RWK: One of the elders said that we should write a Bill of Responsibilities instead of a Bill of Rights. There is a non-interference in who you need to be. This will be coupled together with responsibility and the gifts that you are given. So, we are distinctive and sovereign as individuals but we are also interdependent [with each other].
FBC members Kori and Julie: How we can repair and build a relationship with the land while not culturally appropriating the lessons, ceremonies, and rituals of the people whose stolen land we live on? How do we navigate the line between learning from Indigenous wisdom and trying to embrace it in my life, versus cultural appropriation?
Robin: Western culture lack rituals and ethics of connection, of praising the land, and reciprocity. So, it appropriates Indigenous traditions as they are not present or strong in Western beliefs. Ceremonies come from authentic connections to land, gifts of reciprocity to the land, creating our own relationship with the land, and both lived and ancestral experiences with land. We need to practice making such ceremonies. You can’t do it just like that, it is then cultural appropriation.
Natalia S.: I see stores that sell herbs for rituals that also sell sweetgrass. Would I be part of the problem if I bought sweetgrass because I liked the smell from one of these shops? I’m thinking of the story of the Spirit Man who says that sweetgrass shouldn’t be sold when it’s used in ritualistic methods. How can I be a cool about everything and support Indigenous communities, without messing it up?
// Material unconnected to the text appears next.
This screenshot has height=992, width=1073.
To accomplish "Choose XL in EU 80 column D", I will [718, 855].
Robin: How can you show your support? Support Native artists with their own creations, not by commoditizing the things. Support cultural practitioners. Support Natives who have land-based rural economies, who care for the land, and who are not selling plants but selling time (going gathering, caring). Pay attention to the world, your backyard, and you will discover that meanings have power.
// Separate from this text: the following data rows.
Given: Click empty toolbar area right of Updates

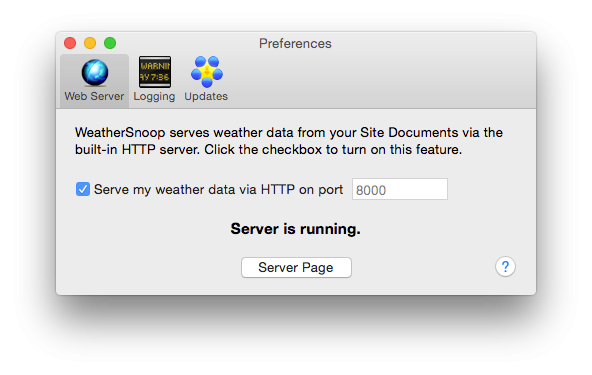Looking at the screenshot, I should pyautogui.click(x=378, y=79).
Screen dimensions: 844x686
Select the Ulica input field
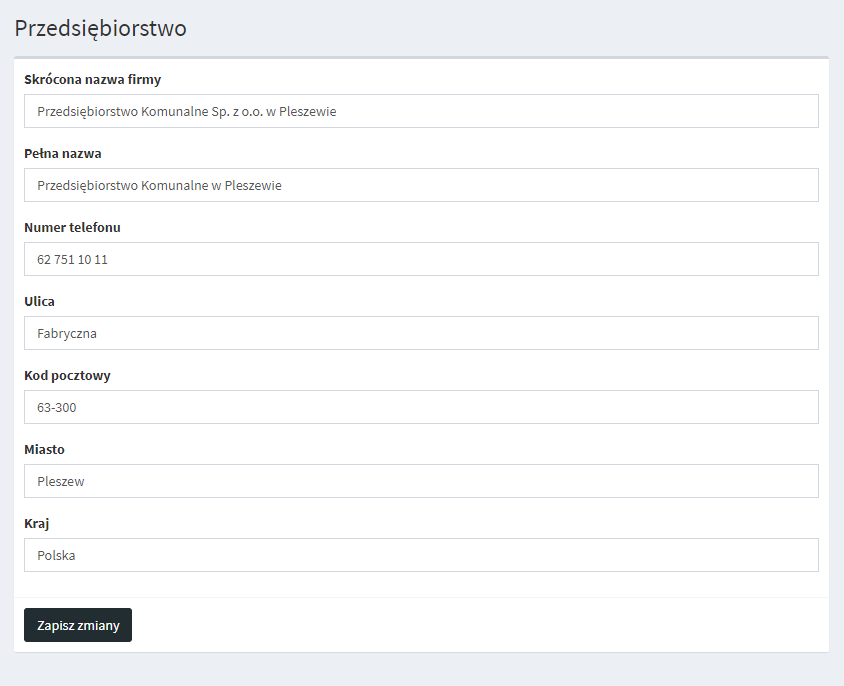coord(420,333)
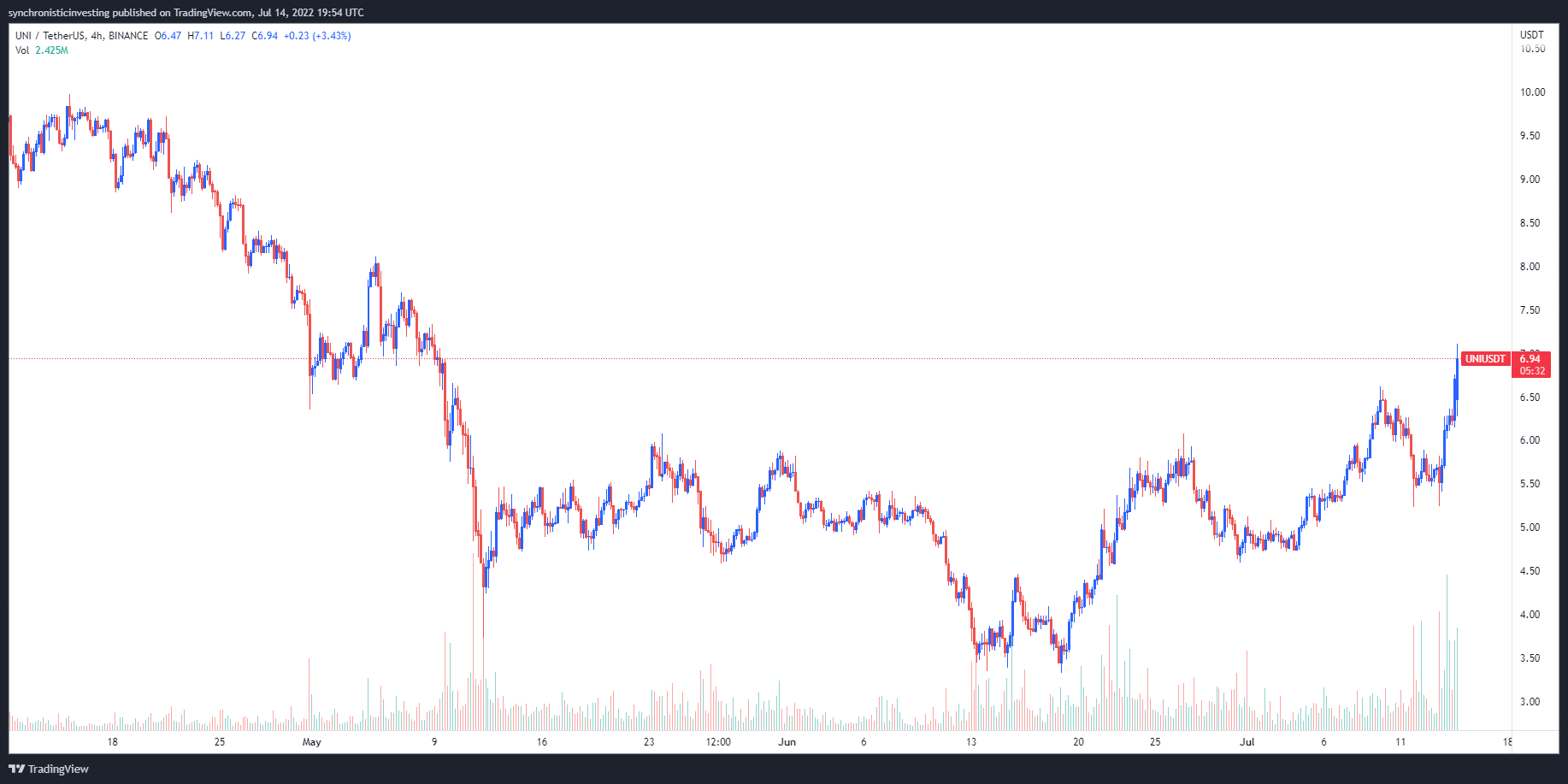Image resolution: width=1568 pixels, height=784 pixels.
Task: Click the TradingView logo icon
Action: pyautogui.click(x=16, y=769)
Sarah: I’m interested in how your book has been received among rural communities. I’m calling in from Buffalo, NY, and the suburban and rural areas around our city have been a breeding ground for white supremacy, especially recently. Have you had many conversations about your book in suburban or rural communities and what has that reception been like?
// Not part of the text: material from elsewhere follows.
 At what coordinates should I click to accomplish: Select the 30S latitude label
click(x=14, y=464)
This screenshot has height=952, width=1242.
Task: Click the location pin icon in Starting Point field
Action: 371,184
RWK: Are my neighbors more conservative? Yes. Most of them are respectful of difference and tolerant, if not embracing, of difference. In my own lived experience, I have not encountered white supremacy. The closest that I have experienced it in my own community is the dismissal of social justice as something that doesn’t affect my neighbors. They are not hostile but not productive and deeply problematic. There is a deficit in an urban setting. We can practice reciprocity and justice for land without having our hands in the land.
More often than not with FBC Members, there is also a whole separate conversation happening in the chat box of our calls. The discussion there was wide-reaching and touched on local consumerism, but also privilege (of all kinds), red-lining and the creation of food deserts, acts of appropriation/appreciation, and how to incorporate being more mindful in our daily lives. We also realized that in many cases, we were already practicing rituals that honored the land around us without even knowing it. It was also recommended for everyone to watch the film Gather, which is “…a portrait of the growing movement amongst Native Americans to reclaim their spiritual, political and cultural identities through food sovereignty, while battling the trauma of centuries of genocide.”